Yes, there is nothing so pure in politics that it cannot be distilled into a single sentence of meaningless nothing.

These are of course questions the devoted Albanistas will have you believe are distractions. You can not fix everything in 12 months they say – and of course they are right. Not quite as right and nearly as righteous as the people calling for perfection from the Albanese government instantly in everything they touch, but we can’t all be millennial performative shit-posters on twitter.

We have Australians living in cars, families in tents, and Australians choosing between heating and eating, and those things can not be fixed overnight. They simply can’t. So for the moment those people are left behind. (Yes, we know all the infrastructure already exists to raise the rate of Jobseeker allowance and it would take no more effort than a Cabinet meeting and a few strokes of the keyboard keys, but for clarity’s sake, let’s just accept these people are left behind. Besides, the unemployed are good for inflation, even if they’re the ones who have to bear the brunt of it.)

We have a revised resource rent tax (PPRT) that sees $2.6 billion in tax paid by oil and gas companies that is still unbelievably, only one fifth of the revenue brought in by the tobacco industry in Australia.  
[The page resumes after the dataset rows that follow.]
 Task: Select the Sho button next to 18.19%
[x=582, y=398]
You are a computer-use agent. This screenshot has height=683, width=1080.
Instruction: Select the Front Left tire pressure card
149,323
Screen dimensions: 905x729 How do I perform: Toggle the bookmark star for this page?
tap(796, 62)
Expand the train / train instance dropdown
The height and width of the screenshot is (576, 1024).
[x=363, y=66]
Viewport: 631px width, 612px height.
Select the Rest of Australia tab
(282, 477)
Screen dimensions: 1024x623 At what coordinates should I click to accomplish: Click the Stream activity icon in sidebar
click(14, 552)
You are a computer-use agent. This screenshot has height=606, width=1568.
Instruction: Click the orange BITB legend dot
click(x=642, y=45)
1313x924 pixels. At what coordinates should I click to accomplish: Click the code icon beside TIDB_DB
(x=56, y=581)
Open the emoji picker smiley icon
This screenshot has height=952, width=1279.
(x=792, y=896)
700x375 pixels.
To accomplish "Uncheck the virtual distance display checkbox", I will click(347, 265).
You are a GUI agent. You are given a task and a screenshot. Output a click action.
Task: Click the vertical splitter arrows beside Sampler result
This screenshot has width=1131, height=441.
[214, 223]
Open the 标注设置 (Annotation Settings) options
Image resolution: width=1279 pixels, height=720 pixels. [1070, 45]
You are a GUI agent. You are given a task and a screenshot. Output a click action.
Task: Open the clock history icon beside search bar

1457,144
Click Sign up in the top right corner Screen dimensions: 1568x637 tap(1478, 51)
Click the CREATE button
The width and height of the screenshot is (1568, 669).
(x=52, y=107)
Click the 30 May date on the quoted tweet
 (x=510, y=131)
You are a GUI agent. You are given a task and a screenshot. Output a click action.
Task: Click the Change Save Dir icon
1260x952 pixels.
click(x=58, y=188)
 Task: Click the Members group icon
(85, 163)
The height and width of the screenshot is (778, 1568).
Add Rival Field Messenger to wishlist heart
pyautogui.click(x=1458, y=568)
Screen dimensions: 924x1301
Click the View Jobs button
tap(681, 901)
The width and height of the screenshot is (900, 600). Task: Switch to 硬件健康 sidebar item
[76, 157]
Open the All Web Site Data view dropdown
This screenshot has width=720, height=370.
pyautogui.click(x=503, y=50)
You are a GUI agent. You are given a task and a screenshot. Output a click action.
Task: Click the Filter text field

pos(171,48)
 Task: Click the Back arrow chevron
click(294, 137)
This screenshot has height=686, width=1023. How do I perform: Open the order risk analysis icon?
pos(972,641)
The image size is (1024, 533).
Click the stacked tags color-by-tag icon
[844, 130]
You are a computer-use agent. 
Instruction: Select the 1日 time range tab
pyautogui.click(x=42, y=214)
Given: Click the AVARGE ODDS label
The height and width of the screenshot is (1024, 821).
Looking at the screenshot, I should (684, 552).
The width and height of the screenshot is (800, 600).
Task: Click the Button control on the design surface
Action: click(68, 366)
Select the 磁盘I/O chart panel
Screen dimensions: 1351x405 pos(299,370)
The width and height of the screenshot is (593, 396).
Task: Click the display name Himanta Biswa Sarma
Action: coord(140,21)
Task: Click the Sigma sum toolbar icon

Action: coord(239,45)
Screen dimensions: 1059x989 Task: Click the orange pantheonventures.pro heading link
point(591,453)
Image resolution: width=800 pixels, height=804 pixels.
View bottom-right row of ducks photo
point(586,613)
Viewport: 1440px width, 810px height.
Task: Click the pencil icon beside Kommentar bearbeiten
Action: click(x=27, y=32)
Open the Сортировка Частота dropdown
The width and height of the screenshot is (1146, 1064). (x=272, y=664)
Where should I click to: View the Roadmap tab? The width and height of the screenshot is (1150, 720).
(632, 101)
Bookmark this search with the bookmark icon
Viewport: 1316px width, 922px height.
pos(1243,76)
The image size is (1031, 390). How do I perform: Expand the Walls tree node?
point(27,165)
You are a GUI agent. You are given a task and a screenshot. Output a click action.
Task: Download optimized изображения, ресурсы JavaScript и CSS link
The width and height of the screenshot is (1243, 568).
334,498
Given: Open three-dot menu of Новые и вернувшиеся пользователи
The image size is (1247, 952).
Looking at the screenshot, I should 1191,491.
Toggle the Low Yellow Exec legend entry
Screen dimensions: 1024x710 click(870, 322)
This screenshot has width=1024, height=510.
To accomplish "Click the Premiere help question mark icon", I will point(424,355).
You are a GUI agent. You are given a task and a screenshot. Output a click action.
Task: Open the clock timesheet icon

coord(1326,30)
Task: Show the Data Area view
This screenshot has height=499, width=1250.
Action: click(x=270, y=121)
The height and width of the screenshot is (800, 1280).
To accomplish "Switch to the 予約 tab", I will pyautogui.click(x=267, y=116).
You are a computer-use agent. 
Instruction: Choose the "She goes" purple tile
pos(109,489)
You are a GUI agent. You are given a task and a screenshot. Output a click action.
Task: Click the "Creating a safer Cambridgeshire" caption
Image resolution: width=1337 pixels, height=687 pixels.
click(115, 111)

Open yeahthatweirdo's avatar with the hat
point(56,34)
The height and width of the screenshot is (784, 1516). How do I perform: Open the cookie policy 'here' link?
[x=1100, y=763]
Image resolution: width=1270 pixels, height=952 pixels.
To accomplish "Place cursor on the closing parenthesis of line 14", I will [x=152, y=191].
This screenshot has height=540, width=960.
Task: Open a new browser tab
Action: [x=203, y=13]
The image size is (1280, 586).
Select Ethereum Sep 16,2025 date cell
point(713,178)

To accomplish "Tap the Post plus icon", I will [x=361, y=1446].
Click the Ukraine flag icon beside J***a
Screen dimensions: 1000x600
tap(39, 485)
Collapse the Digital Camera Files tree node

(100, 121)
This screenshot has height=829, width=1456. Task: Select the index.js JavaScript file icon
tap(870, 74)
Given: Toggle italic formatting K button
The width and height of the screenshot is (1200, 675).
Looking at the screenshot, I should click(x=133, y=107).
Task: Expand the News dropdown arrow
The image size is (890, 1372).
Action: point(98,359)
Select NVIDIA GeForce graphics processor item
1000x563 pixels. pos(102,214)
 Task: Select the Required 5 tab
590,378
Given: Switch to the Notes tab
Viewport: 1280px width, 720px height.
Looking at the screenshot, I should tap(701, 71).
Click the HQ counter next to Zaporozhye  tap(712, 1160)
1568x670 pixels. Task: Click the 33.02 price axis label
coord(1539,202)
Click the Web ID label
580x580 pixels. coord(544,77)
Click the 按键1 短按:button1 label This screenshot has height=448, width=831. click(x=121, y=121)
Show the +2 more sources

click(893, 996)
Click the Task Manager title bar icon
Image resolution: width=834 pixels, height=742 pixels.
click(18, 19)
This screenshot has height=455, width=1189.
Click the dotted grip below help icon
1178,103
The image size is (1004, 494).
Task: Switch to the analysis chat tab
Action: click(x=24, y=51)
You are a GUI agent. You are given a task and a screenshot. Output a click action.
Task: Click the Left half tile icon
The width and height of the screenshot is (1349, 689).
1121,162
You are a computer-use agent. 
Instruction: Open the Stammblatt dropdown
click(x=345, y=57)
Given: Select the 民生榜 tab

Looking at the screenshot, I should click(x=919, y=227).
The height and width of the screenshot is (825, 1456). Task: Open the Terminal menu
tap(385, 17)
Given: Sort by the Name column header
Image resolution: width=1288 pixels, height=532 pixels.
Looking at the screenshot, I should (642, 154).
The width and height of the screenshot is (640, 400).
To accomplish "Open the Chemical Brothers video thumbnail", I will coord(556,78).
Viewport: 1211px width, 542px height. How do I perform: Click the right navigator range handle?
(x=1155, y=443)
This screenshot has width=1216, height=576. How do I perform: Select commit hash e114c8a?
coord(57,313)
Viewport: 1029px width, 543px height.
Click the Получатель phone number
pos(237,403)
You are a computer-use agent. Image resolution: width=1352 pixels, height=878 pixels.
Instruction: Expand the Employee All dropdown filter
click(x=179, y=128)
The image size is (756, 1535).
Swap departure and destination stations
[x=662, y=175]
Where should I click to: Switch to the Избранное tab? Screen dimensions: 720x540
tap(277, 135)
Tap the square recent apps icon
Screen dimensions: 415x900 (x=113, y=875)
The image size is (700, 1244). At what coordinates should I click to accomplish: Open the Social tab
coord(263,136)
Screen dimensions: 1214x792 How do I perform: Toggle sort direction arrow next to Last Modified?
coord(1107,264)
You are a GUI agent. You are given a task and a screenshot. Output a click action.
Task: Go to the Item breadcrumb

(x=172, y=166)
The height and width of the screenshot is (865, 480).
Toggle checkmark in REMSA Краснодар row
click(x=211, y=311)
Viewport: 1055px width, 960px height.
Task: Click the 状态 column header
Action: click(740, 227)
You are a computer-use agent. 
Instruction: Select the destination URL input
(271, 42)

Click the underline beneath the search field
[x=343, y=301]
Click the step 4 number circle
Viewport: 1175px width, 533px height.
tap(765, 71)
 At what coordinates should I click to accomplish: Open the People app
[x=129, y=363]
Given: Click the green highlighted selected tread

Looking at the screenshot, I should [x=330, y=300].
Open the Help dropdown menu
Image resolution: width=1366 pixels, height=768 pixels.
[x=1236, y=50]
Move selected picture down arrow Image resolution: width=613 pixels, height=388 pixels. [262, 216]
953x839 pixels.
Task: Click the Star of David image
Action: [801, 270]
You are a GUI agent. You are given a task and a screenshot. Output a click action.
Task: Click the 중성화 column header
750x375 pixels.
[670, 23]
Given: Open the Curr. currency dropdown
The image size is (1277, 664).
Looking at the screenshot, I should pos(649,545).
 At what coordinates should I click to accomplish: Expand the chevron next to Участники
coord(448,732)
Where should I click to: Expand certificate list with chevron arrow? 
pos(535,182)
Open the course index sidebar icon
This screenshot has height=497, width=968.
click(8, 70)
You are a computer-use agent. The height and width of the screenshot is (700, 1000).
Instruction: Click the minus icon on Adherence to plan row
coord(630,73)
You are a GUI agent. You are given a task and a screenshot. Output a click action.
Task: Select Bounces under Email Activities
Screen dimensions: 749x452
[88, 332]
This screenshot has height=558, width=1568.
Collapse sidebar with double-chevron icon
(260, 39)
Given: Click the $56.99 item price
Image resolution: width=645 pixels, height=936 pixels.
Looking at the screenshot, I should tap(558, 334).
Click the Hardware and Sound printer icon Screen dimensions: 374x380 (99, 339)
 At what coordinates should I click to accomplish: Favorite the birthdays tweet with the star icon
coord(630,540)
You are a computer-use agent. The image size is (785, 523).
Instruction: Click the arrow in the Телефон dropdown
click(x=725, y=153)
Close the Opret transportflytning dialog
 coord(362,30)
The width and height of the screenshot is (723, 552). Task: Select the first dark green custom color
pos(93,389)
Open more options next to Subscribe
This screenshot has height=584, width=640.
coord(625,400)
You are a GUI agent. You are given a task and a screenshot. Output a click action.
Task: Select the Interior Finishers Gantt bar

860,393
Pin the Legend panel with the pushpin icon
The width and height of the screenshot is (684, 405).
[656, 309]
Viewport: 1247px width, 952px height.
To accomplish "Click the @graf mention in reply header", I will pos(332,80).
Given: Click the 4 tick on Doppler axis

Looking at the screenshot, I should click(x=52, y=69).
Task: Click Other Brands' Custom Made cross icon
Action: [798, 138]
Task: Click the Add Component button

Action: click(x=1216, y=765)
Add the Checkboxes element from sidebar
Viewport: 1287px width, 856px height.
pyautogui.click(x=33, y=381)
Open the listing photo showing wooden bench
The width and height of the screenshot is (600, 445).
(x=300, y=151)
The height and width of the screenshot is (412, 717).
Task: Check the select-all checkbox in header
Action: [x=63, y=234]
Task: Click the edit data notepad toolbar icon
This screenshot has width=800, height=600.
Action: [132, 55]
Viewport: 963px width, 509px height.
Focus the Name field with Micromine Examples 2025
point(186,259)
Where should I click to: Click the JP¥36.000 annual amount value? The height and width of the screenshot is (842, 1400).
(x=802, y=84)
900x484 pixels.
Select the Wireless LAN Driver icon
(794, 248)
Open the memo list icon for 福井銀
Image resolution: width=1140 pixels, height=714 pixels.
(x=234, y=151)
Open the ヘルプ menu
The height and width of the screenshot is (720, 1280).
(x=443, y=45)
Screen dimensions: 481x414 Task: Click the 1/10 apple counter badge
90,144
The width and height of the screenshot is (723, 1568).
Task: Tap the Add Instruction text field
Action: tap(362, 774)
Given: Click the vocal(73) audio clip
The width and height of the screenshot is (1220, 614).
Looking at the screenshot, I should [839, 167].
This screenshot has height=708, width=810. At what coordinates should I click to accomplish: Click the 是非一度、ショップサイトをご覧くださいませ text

Does that mean Australians have been left behind by this, or that the multi-national fossil fuel corporations have not been held back? And God forbid if the poor dears have.

We have the Environment Minister Tanya Plibersek in the age of net-zero emissions by 2030, signing off on a new coal field, yes a new one, that would produce 7 million tonnes of greenhouse gas emissions and almost certainly wipe out the existing communities of koalas, greater gliders and ornamental snakes in the Isaac River area.   So for the moment, let’s just accept the dead koalas and dead birds and dead snakes are left behind.

We have an appalling extinction record with our native wildlife to the point we have become world leaders in wiping out our flora and fauna and, of course, these things can not be fixed overnight. So for the moment, let’s just accept Australia’s wildlife is left behind, unless of course it’s the Western Ground Parrot that recently received an entire $10,000 for the remaining 150 almost extinct birds because that’s the Albanese government not holding wildlife restoration back

So yes, Australia’s environment is left behind and our wildlife is left behind and our emissions targets are left behind and our unemployed are left behind and our social housing is left behind and families surviving under the poverty level are left behind but the good news is – nobody’s holding any of it back either. The Labor spinmeisters would be proud.

And with no federal opposition to speak of, (sure there’s Peter-the-Soporific randomly shouting NO! at every available opportunity and a wandering troupe of back-up performers who forget their lines in interviews and flick their hair at cameras, but there isn’t any real opposition to the Albanese government at the moment) it’s more important than ever for ordinary Australians, and even extraordinary Australians, to pick up the slack where the opposition once existed and push for better, push for more.

It is up to Australians themselves to ensure the Labor government actually live, breathe and deliver their promise of no one left behind. Yes we are better off than we were 12 months ago and at the very least we’ve been spared the endless Bunnings, blokes and barbecues, but that does not mean automatic fealty to the victors.

In what world does it make sense to claim a politician or a political party is owed the people’s loyalty?

It is the people who are owed. The people are owed good governance. We are owed more than sound bites that diminish us. We are owed a leadership that inspires us. And it is up to Anthony Albanese and his government to provide that – behind or in front of the line.